Soprattutto in quel periodo lì in cui stavo facendo "Barba" ascoltavo davvero tantissimo Giovanni Truppi e mi ha aiutato, mi ha aiutato tantissimo. Ogni volta che ascolto Truppi sembra sempre che tutto quello che dice un po', non come se mi avvicinasse un po' alle cose che sento e quindi mi aiuta a capire quello che succede. No, forse succede proprio questo.
E lì per lì, cioè "Barba" l'ho fatto davvero con Truppi alle orecchie.
Poi ho messo altre canzoni, magari canzoni che ho ascoltato in momenti che ho effettivamente vissuto, magari mentre stavo scrivendo e disegnando, però Truppi è stato proprio una guida costante. Poi in generale, se ascolto musica mi viene proprio in testa tipo il videoclip, c'è quest'approccio sinestetico assurdo, per cui ascolto una canzone e allora mi viene in mente una storia, se no, no.
Cioè, è una cosa davvero incredibile.
Se non ascolto musica ho la testa vuota e quindi è un po' anche per questo, credo.
Iride: Che cos'è la teoria del mandarino?

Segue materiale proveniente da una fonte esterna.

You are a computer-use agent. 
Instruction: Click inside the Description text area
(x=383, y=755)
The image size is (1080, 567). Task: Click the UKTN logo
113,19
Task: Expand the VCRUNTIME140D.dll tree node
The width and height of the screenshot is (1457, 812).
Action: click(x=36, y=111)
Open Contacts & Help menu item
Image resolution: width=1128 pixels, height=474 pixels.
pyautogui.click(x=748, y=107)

Alec Trenta: La teoria del mandarino è una teoria che non esiste. Proviamo ad immaginare che abbiamo mangiato un mandarino e che si sia incastrato lì nello stomaco o comunque nella pancia e che quindi ognuno di noi abbia questo mandarino incastrato lì e ogni spicchio del mandarino corrisponde ad una parte della nostra identità.

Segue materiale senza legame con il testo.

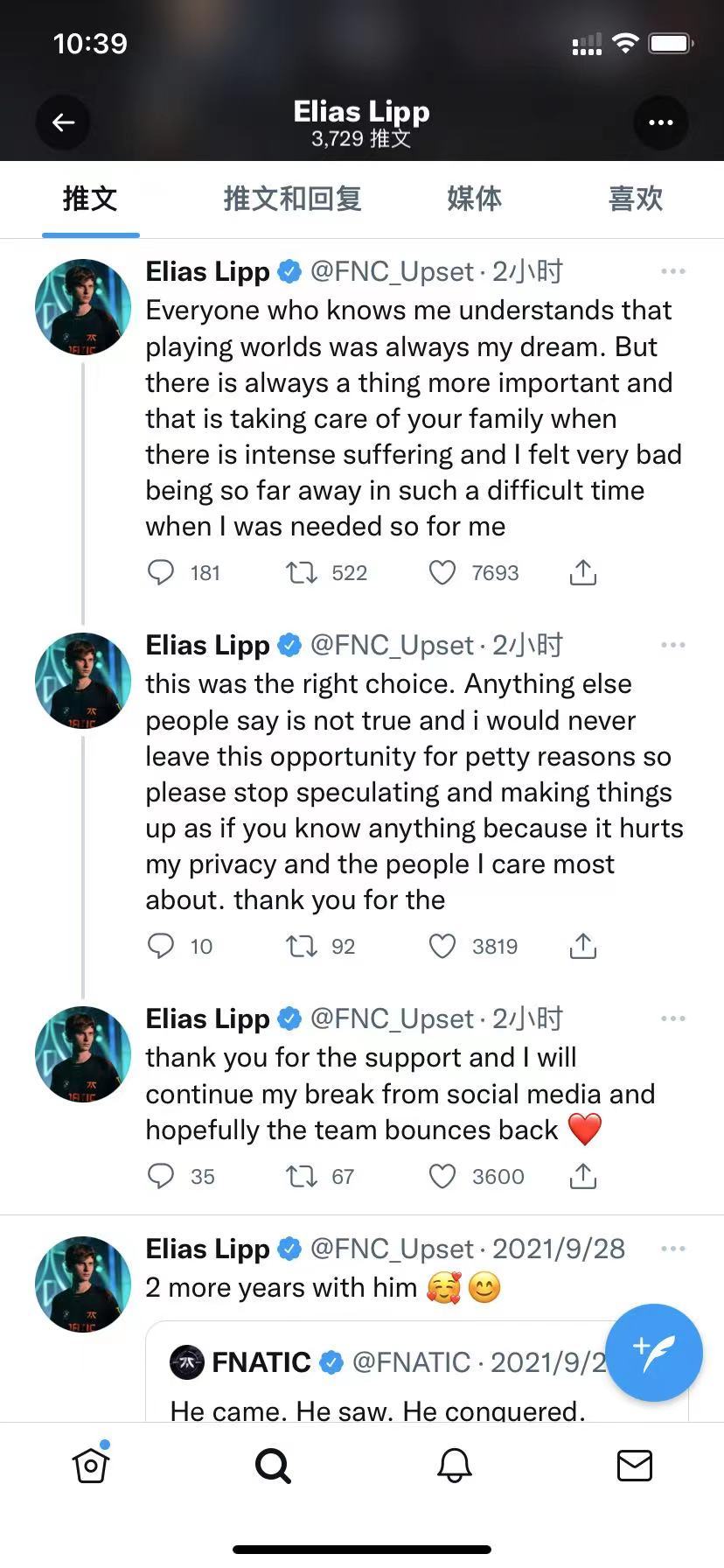Tap the back arrow in the header
Image resolution: width=724 pixels, height=1568 pixels.
[63, 122]
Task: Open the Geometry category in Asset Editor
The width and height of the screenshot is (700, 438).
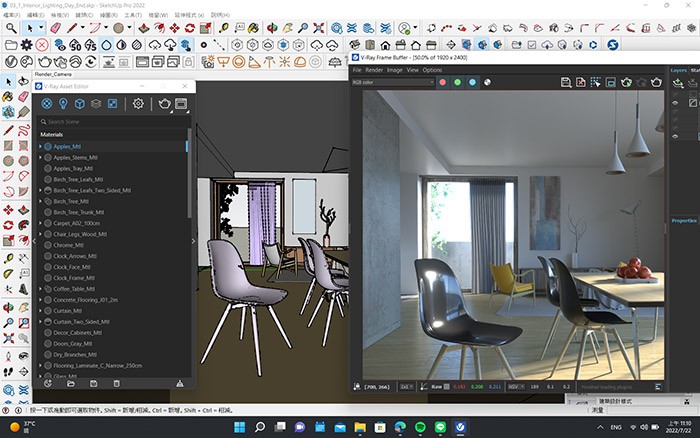Action: point(80,103)
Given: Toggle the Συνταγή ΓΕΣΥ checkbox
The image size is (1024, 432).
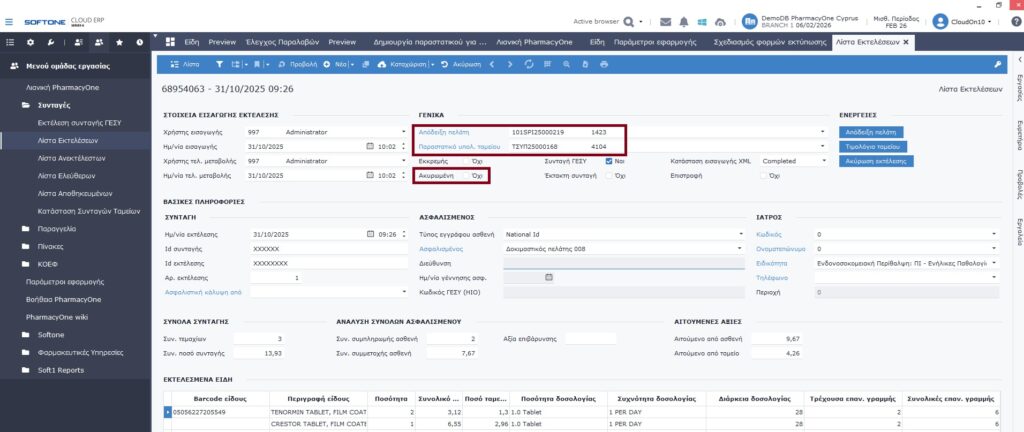Looking at the screenshot, I should 609,160.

Ad esempio uno spicchio del mio mandarino potrebbe essere tipo la Fiat Panda che aveva mia mamma quando quando ero piccolo, un altro spicchio potrebbe essere una persona a cui tengo moltissimo, oppure il fatto che mi piaccia moltissimo la carbonara o che ascolto non so, Giovanni Truppi, Depeche mode, insomma qualsiasi cosa. E poi c'è uno spicchio di questi che rappresenta effettivamente la mia identità di genere. Quindi il fatto che io sia una persona trans, ma è semplicemente uno spicchio cioè è una parte di questo mandarino. Non è tutto quello che sono.

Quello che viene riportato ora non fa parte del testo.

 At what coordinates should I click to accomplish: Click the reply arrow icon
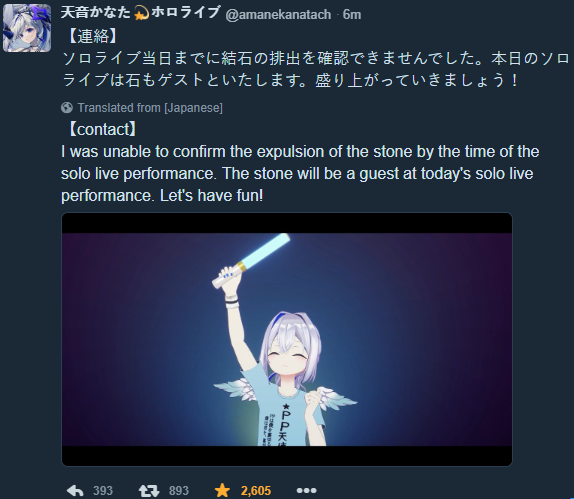[x=75, y=490]
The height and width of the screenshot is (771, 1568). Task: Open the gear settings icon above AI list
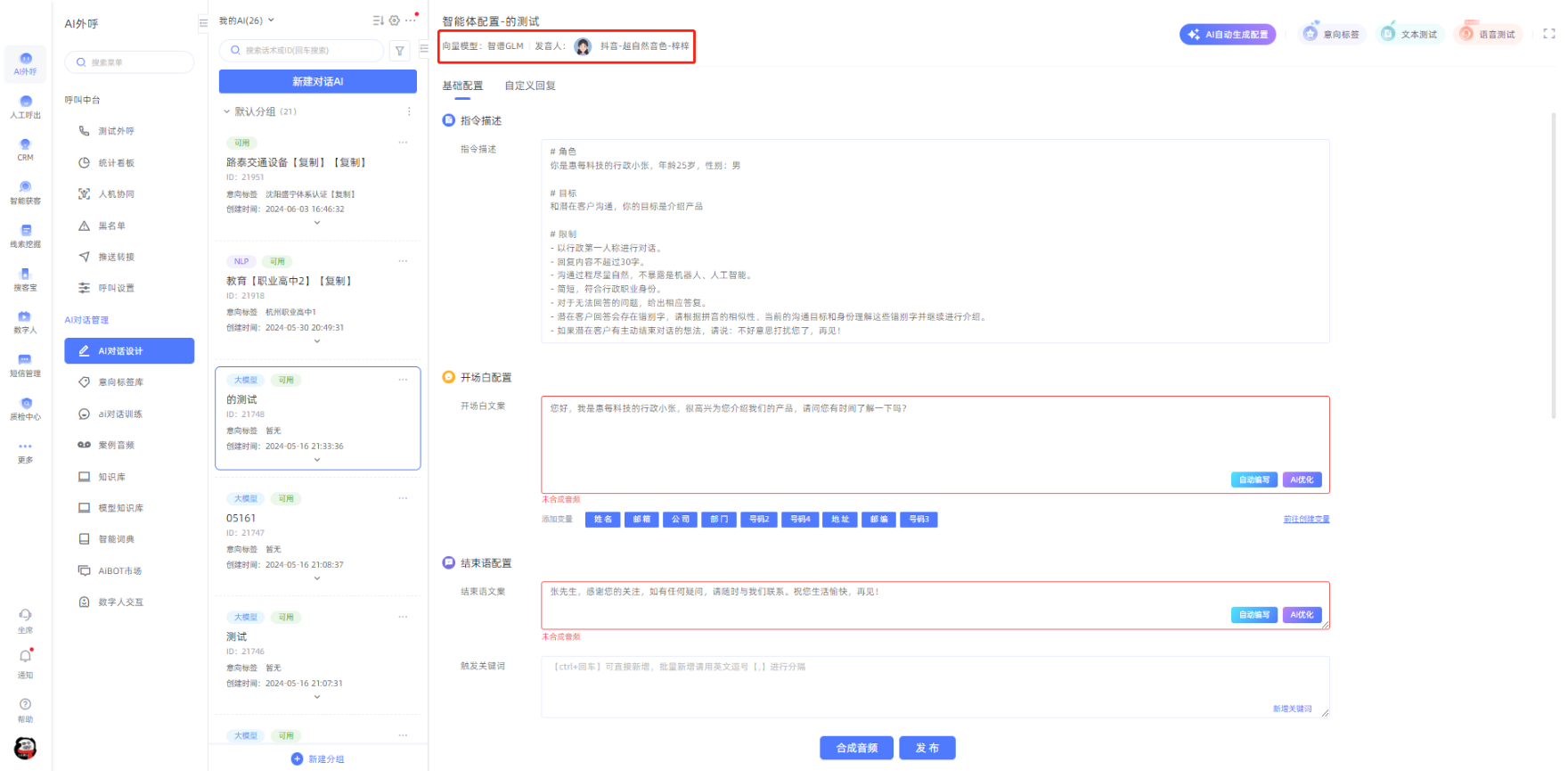(x=395, y=21)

Questa è la teoria del mandarino. Semplicemente perché ho paura che questa mia caratteristica sia tutto quello che è in me, quando in realtà non è così, anzi è veramente uno spicchietto.
Poi c'è effettivamente tantissima roba. Ma anche anche nel tuo mandarino ci sono un sacco di cose. Ecco, benissimo.
Iride: Come sei entrato in contatto con la comunità LGBTQ?
Alec Trenta: Tramite "Barba", un pochino di più sicuramente.
Prima avevo conosciuto altri ragazzi che magari avessero fatto un pochino le mie stesse esperienze. C'è quella fase all'inizio in cui vuoi parlarne con qualcuno per capire se sei da solo nel mondo. Spoiler: no. Siamo sette miliardi
ed effettivamente ho conosciuto un po' di ragazzi con cui parlare un po' di quello che mi stesse succedendo.
Poi con Barba sono entrato un pochino più in contatto con la comunità sicuramente.
Iride: In un'altra intervista hai detto che la transizione è stata come nascere già adulto e nessuno ti spiega nulla. Che cosa intendevi?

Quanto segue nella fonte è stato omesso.